一天又一天过去了,越来越多的海鸟成群飞来,在我们上空绕着,无目的地四处乱飞。一天傍晚,太阳正要沉入海中,我们注意到鸟群感受到一种强烈的推动力。它们向西飞去,不再注意下方的我们,也不注意飞鱼了。它们飞去时,我们从桅顶上可以看到,都是沿着同一条线路直接飞去。说不定它们在上空看见了什么我们看不见的东西。说不定它们飞行是受了本能的支配。无论如何,它们的飞行是有计划的,直向最近的岛──它们生儿育女之所──飞去。

我们转动橹柄,使我们的航线和鸟群飞去不见了的方向完全一致。甚至在天黑以后,我们还听见失群的鸟在星月交辉的夜空中叫着,从我们上空飞过,飞行的方向和我们现在行驶的方向是一致的。当晚景色宜人,月亮微圆,月圆在“康提基”的航程中这是第三次了。
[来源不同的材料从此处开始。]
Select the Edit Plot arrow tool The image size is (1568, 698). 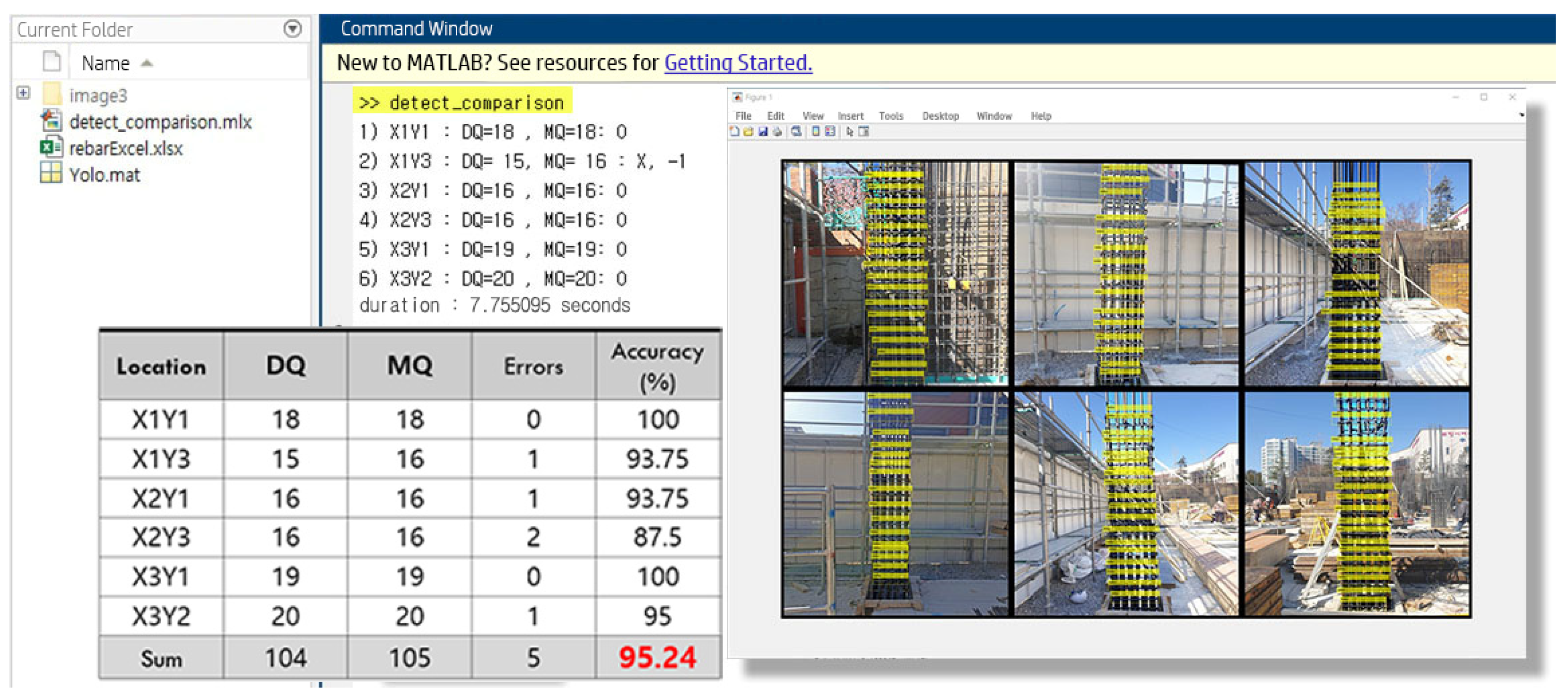850,131
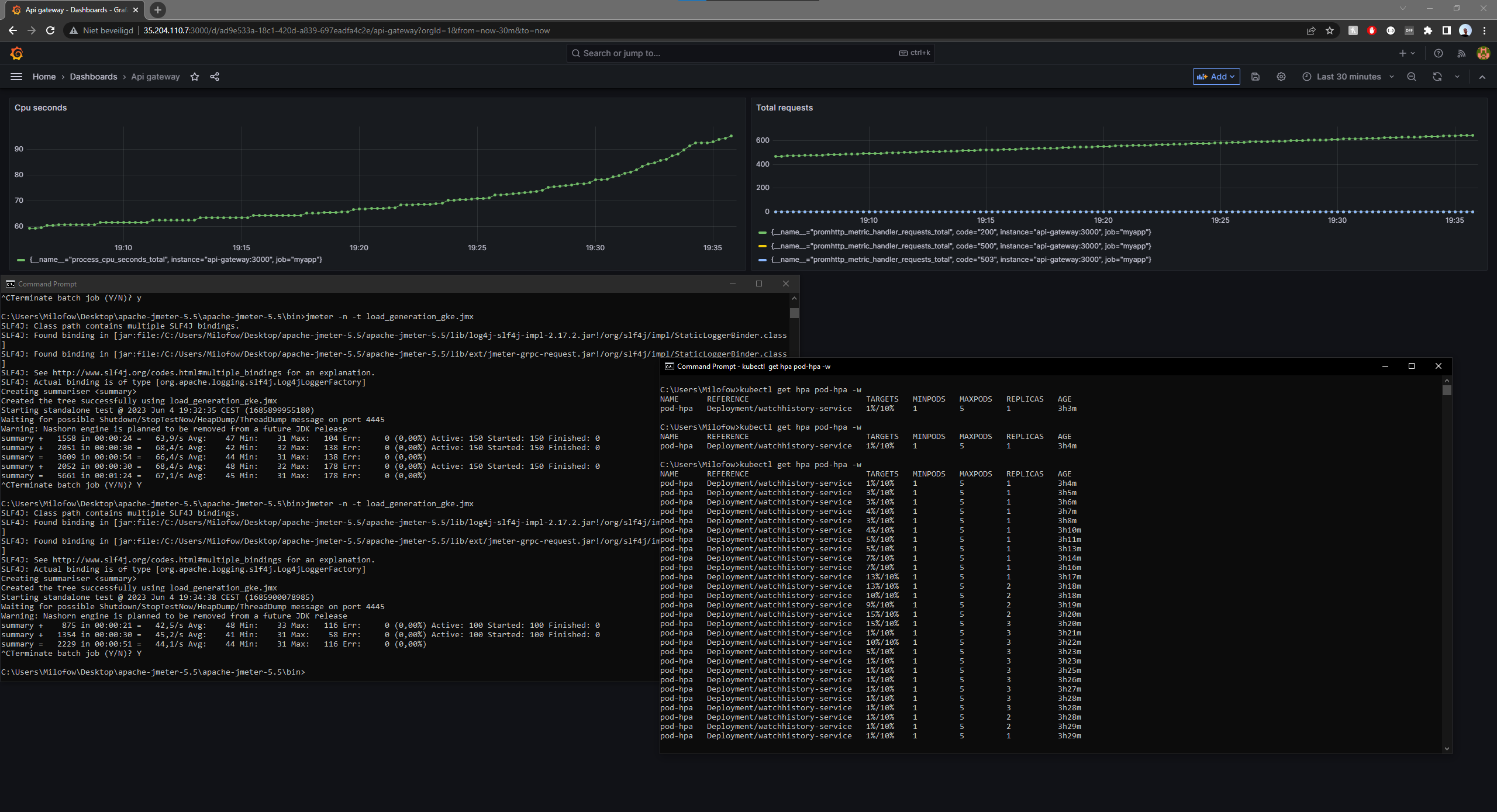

第二天,我们上空的鸟更多了。但是到了晚上,我们已无需依靠它们来指点路程。我们发现了地平线上有一片奇异的不飘动的云。其他的云都是小小的羽状卷云,是从南方来的,跟着贸易风飘过天空的穹顶,一直飘过西方的地平线不见了。我曾在法图黑伐岛上看见过这种贸易风带来的云在飘动,我们在“康提基”上也曾日以继夜地看到过这种云飘动。但是这西南方地平线上的一片孤云并不飘动,它像一股狼烟,直冲云霄,贸易风带来的云就在旁边飘过。玻利尼西亚人知道,在这种云之下就有陆地。因为热带的太阳晒烤着灼热的沙土,产生了一种暖空气升上天空,使得其中的蒸气在较冷的大气层中凝结了起来。

我们对着这片云驶去。日落之后,云不见了。风势不变,我们把橹拴紧了,无需掌舵,“康提基”也能对准方向驶去。现在掌舵人的工作是:坐在被磨得光滑发亮的桅顶的地板上,注意望,看有没有陆地的踪迹。

当天晚上,我们上空群鸟乱鸣,震耳欲聋。月亮几乎圆了。

[1]是一种扇形板,用绳子拴上,放在水里,可以测量船的速度。